--- Source data ---
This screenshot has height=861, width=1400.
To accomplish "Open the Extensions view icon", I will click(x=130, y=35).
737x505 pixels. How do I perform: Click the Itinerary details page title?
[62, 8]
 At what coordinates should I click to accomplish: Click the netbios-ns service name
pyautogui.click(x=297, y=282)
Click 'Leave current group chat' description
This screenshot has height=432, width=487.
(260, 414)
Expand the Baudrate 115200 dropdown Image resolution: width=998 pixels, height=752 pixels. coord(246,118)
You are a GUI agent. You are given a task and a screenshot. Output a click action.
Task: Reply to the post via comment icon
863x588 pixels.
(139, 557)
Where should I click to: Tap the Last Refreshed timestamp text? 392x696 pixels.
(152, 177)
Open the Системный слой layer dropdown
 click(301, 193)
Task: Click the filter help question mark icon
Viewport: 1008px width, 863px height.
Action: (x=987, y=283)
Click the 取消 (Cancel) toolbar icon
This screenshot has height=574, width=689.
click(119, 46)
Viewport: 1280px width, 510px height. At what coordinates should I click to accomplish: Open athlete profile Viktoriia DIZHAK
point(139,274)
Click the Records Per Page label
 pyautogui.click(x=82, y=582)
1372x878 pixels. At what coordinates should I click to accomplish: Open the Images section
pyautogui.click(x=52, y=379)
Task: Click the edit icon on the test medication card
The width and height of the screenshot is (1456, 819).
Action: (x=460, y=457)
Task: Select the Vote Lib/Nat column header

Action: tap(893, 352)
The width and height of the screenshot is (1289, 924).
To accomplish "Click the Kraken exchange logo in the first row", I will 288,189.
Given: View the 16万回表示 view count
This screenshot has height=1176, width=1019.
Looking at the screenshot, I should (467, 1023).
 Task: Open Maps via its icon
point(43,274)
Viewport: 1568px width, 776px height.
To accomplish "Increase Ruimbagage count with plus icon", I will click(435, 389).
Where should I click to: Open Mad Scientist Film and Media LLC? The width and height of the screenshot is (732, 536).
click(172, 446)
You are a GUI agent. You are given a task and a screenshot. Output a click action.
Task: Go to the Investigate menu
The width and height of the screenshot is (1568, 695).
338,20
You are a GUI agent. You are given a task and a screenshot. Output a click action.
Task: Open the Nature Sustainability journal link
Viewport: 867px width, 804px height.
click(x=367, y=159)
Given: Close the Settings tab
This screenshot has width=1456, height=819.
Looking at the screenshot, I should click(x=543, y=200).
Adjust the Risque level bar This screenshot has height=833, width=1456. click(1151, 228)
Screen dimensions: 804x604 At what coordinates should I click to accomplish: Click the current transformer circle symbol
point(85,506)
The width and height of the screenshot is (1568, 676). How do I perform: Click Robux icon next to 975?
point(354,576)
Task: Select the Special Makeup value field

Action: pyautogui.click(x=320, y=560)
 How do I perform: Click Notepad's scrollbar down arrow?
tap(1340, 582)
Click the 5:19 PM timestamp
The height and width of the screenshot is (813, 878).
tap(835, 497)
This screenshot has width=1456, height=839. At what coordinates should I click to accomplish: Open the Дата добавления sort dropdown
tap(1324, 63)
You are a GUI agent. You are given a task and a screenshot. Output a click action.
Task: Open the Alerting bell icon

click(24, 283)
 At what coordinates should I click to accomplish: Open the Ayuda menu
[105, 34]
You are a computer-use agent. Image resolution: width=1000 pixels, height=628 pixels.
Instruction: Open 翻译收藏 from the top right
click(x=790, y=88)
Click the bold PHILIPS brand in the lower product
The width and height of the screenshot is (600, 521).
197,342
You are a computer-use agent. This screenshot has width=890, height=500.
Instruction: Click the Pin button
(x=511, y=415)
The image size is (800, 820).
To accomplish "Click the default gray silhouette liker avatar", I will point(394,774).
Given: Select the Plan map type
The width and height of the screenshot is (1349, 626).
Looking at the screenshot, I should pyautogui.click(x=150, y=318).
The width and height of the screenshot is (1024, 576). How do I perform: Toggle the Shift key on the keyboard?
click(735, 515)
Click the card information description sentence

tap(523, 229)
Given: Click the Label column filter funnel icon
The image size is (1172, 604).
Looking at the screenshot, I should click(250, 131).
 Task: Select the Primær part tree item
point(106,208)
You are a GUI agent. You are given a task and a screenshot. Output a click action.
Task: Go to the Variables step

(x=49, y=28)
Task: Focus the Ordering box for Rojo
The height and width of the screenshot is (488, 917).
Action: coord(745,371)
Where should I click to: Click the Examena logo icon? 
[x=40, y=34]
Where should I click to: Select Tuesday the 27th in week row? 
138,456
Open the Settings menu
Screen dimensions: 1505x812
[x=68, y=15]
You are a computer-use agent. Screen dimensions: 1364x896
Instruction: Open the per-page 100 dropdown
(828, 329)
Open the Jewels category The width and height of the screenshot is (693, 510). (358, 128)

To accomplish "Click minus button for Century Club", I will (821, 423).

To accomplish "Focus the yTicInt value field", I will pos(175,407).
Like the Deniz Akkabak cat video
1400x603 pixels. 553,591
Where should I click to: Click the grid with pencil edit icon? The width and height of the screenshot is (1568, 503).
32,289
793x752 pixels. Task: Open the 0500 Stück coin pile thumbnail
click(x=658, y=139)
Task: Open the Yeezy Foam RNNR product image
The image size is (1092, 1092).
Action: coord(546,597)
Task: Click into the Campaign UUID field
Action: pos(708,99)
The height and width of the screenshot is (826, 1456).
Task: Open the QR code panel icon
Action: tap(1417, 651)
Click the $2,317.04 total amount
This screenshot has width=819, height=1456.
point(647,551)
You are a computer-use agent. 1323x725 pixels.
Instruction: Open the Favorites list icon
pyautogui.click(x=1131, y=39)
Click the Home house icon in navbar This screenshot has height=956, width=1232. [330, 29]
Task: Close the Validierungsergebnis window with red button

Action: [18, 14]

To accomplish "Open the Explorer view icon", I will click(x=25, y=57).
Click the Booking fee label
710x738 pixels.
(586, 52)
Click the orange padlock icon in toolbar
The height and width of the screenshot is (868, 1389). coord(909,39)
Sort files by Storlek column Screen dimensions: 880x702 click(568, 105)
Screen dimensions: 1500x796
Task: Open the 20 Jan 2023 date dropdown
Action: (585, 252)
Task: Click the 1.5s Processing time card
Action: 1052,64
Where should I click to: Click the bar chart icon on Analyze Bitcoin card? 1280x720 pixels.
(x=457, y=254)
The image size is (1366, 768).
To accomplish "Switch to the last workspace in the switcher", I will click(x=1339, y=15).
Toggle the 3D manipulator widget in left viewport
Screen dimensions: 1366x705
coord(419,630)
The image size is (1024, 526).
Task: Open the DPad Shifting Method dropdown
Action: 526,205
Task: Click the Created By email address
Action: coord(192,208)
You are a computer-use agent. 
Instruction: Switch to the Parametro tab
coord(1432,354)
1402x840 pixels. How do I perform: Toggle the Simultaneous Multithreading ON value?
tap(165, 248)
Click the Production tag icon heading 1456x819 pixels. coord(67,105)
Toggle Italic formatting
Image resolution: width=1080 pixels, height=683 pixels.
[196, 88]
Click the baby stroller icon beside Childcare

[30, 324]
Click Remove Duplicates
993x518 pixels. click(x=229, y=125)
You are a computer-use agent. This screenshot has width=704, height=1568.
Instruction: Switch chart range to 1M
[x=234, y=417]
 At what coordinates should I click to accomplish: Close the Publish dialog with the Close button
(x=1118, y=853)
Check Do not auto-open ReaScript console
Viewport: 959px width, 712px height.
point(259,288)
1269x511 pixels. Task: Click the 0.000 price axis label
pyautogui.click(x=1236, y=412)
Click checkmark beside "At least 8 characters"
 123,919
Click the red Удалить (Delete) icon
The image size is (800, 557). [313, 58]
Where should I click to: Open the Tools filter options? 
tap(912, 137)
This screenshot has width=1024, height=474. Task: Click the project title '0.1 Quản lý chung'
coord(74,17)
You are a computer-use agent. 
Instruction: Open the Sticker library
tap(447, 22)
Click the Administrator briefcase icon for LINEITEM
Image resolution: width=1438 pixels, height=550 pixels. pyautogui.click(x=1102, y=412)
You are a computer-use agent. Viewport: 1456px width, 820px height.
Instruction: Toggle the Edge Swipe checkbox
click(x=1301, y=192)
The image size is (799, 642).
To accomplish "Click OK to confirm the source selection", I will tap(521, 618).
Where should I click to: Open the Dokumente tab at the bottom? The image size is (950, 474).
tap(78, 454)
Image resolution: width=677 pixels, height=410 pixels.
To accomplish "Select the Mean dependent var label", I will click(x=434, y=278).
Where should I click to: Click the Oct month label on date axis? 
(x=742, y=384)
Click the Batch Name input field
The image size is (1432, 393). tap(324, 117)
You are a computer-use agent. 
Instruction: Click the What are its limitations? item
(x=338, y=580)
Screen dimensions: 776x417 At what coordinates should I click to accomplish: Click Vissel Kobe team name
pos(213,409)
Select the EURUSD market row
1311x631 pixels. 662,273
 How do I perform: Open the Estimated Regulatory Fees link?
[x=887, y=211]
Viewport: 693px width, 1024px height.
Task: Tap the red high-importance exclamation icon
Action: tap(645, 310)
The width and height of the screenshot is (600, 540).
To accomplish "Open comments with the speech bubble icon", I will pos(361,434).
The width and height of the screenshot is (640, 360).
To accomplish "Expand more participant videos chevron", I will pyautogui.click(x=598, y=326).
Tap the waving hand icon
---
[Exercise requirements] Count the lines of the data above that contain the word "Focus". Give only the number.

[Expected answer] 2